The next time they come they take her to a scaffold over the graves in the cemetery of Rouen and there is the executioner and a sea of men who berate and cajole,  to convince and persuade her. And finally the bishop says:

You leave the church no choice, but to abandon you to the secular power to be burned at the stake in the purifying fires!

And a wave of terror steels through her she speaks: I submit, I wish to obey the church and her judges.

They take her back to her cell. She bows her head, they shave her hair, and give her women's clothes.

But three days later, the judges are called back and when they come she's agitated, she's distressed. But they see none of that. All they see is that she's back in men's clothes.

And she says: It is only right and proper that I wear men's clothes if I am to live among men! And what of the promise that I would have mass, and I would be removed from these shackles. I would rather die than live in irons.

Bishop: Have you heard the voices of St. Catherine and St. Margaret?

Joan: Yes.

Bishop: And what did they say?

Joan: They said I have done a great evil, that I have dammed myself to save my life.

She was declared a relapsed heretic and sentenced to burn at the stake.

The next day, as she had been wanting to for so long, Brother Martin came and heard her confession. And he administered the Sacrament of the Eucharist.

And then they put a tall white hat on her shaved head, that said Relapsed heretic, apostate, adulter.

They put her in a cart and they jerked her through the streets of Rouen to the pyre and the marketplace. And there she endured more lectures.

Bishop: You Joan the Maid have fallen. You have returned to your sin like a dog to its vomit. Hardened heretics must be separated less the pernicious vipers lodge in the bosom of the holy mother church.

The English soldiers lifted her slender body to the stake. And they tied her to it.

And then they moved back and the executioner lit the pyre. And Joan’s eyes fixed on the crucifix that someone held high in the crowd for her. And her lips moved in ceaseless prayer.

Jesus Mary of God.

Jesus Mary mother of God.

Jesus Mary mother of God.

Jesus! Jesus! Jesus! Jesus!

They say her head slumped in unconsciousness before the flames reached her.
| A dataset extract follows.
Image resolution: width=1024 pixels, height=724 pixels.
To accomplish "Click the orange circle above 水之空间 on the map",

And then once the flames had died down, the executioner raked back the fire so that all could see and satisfy themselves that she was a woman.

***

Joan of Arc's public life was for two years, the first year she was a soldier. The second year she was a prisoner.
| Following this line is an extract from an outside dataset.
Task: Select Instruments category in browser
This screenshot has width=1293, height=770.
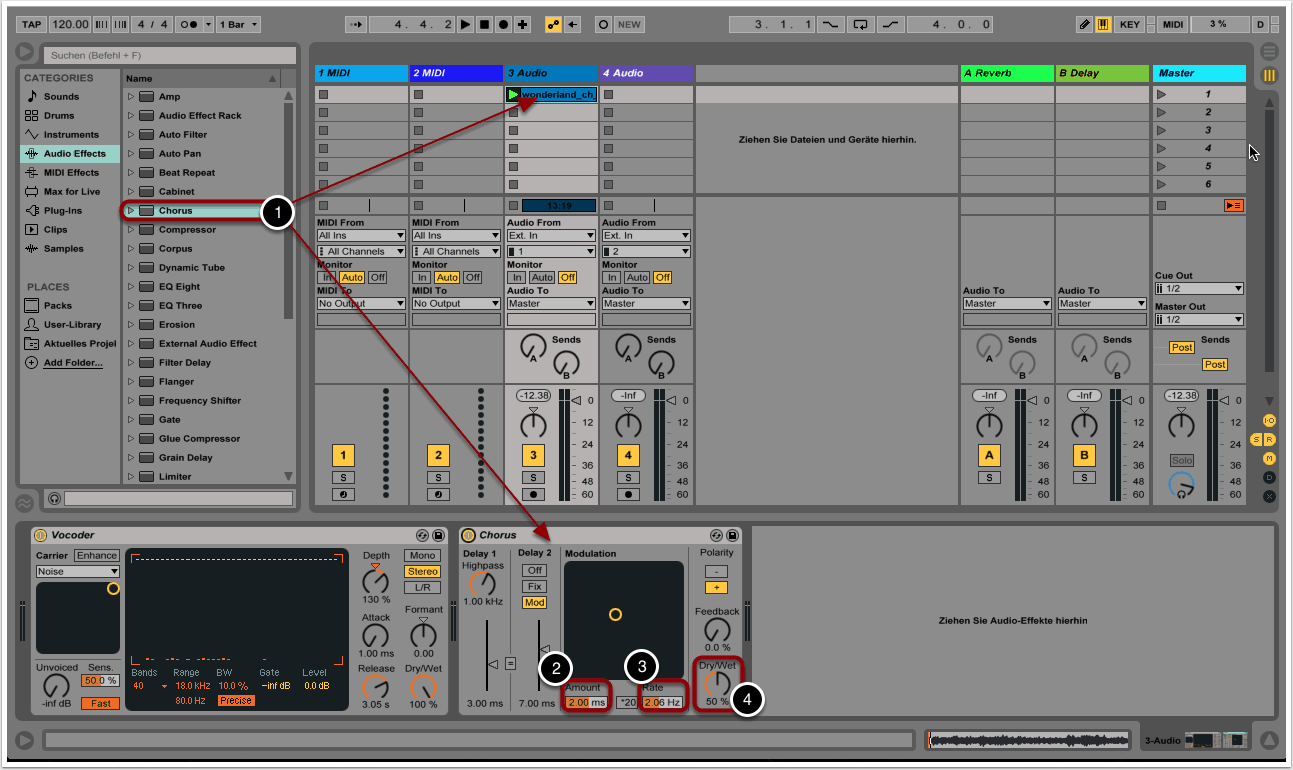Action: pos(70,135)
Her courage, her faith and vision in the face of unfathomable differences in power:  in gender, rank, education and age, will always be extraordinary and inspiring.The power of her imagination enabled her to envision a France that wasn’t in living memory. A France free of the invading English. And she saw clearly the means and the need to have the Dauphin crowned the rightful king of France.
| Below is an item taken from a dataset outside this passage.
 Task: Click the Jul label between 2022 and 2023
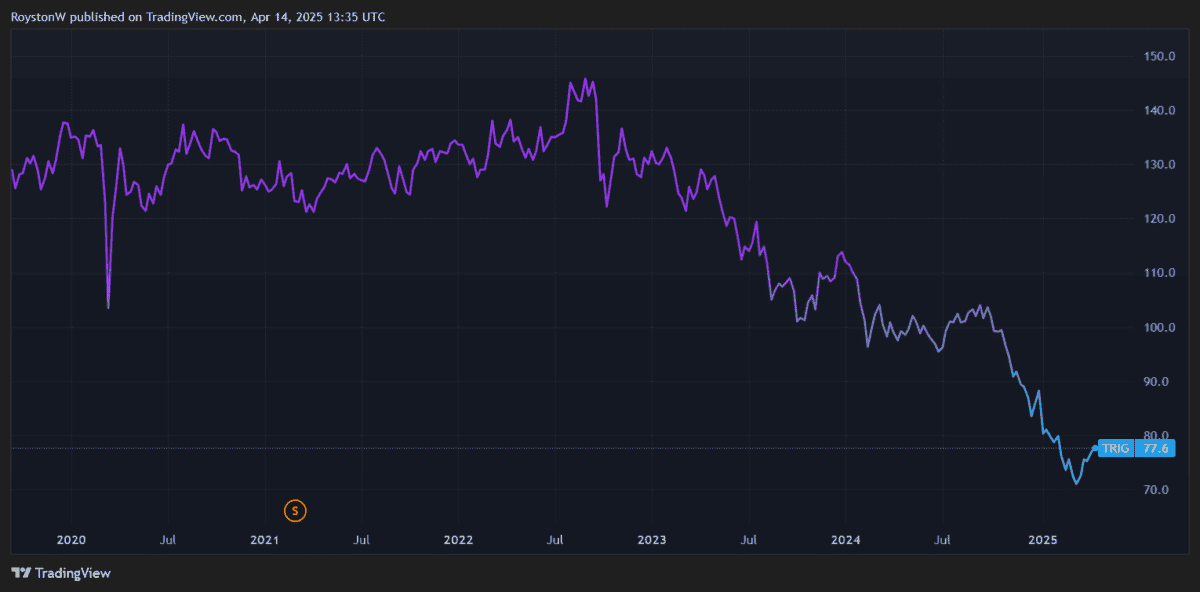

Her youthful, impetuous, abstinent, glorious life draws for me a desire to honour and support the willful visionary compelling young women of today.

Unlike them Joan did not have the luxury of time and of maturing.

Her sins cascaded around her. She her heard voices. She fought like a soldier. She dressed like a man. She cowed before no one. But most heinous of all she refused to submit to the church. And claimed for herself direct communication with God. A particularly Pagan view of the divine.

The Roman Catholic Church spent the next 400 years with trials and torture, persecution and murder, mostly directed at women. To make sure that no one else claimed a direct line to God.

And the legacy of that violence, over all those years is with us still today. But so too is the legacy of Joan of Arc.